Se il mondo fosse una specie di rete di scambi bilaterali il punto sarebbe grave, ma non gravissimo, però il mondo della quarta rivoluzione industriale è quello delle connessioni reciproche, delle mutue interdipendenze e quindi l’uso dei dazi a scopo politico – grazie alla fitta rete di subfornitura globale e di catene del valore – si diffonde a tutta l’economia mondiale: per effetto delle ritorsioni Usa-Cina il Fondo Monetario Internazionale (nell’ultima riunione del G20) stima una contrazione del Pil mondiale dello 0,5% per il 2020 (circa 455 miliardi di dollari) e una analisi della Banca d’Inghilterra valuta nel medio periodo una perdita di 2,5 punti di Pil per le conseguenze di una espansione ritorsiva dei dazi a livello mondiale.
E poi c’è l’incertezza complessiva derivante da quelle continue politiche di stop and go, che rende molto volatili le aspettative future e quindi incide anche sulle scelte di investimento internazionale di medio periodo delle imprese. Per dirla in altri termini alla fine ci andiamo a perdere tutti!

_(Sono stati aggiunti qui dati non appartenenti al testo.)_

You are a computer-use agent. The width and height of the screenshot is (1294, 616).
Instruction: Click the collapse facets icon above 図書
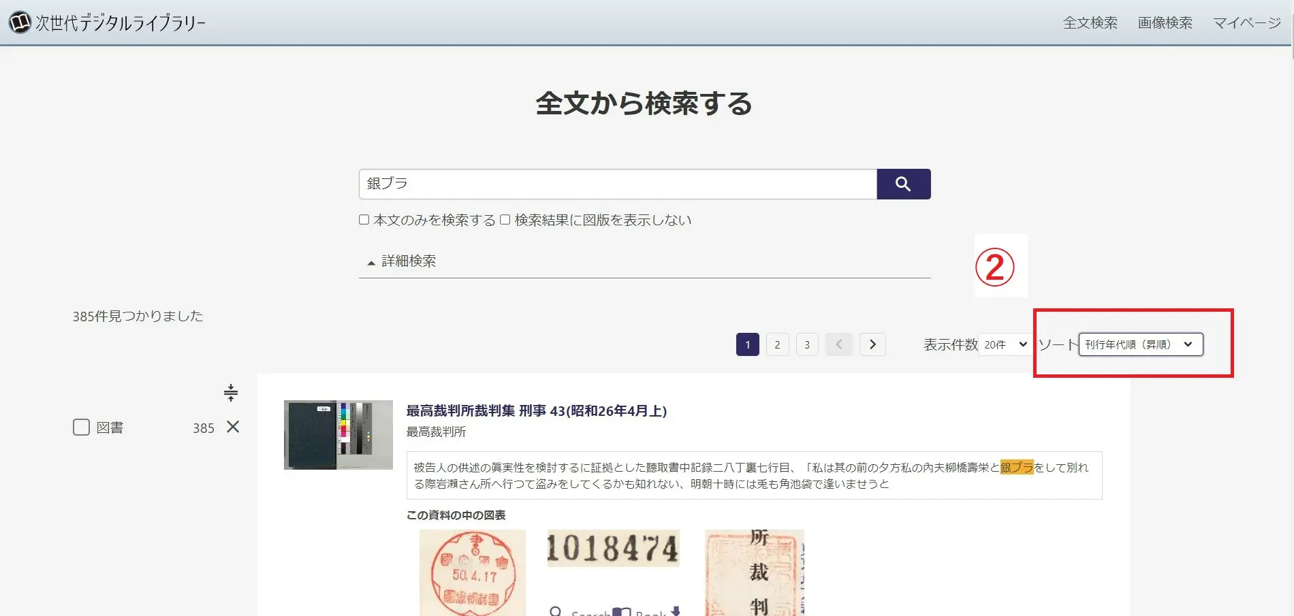[x=231, y=392]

E allora tornano di stringente attualità parole che furono pronunciate quasi due secoli fa da Richard Cobden in occasione dell’abolizione delle Corn laws nell’Inghilterra (la potenza egemone del tempo) che fissavano dazi sulle importazioni di grano dalle Colonie (per difendere le posizioni della statica aristocrazia terriera di allora): eliminando le barriere si sarebbero create relazioni economiche stabili e durature tra i Paesi alzando i “costi della guerra” e promuovendo la “salutare propensione alla pace”.
Le attuali scelte dell’Amministrazione americana (e dei suoi epigoni), dettate da motivazioni più politiche che economiche e impostate su aspetti bilaterali incuranti delle conseguenze multilaterali e globali in un mondo sempre più interconnesso, vanno in senso opposto. C’è di che meditare, prima che si affermino pericolose involuzioni.
di Gaetano Fausto Esposito – Segretario Generale di Assocamerestero
Gaetano Fausto Esposito, economista si occupa di analisi economica e dei processi di internazionalizzazione delle imprese. È autore di numerosi saggi sui temi che riguardano i regimi capitalistici, l’economia finanziaria e dello sviluppo, l’economia industriale, l’analisi economico-territoriale e dei processi di internazionalizzazione delle imprese. Già direttore dell’Area Studi e ricerche dell’Istituto Guglielmo Tagliacarne, componente dell’Unità di valutazione degli investimenti pubblici e docente di Economia applicata in diversi Atenei, attualmente insegna presso l’Università telematica Universitas mercatorum ed è Segretario Generale di Assocamerestero (l’Associazione delle Camere di Commercio Italiane all’Estero).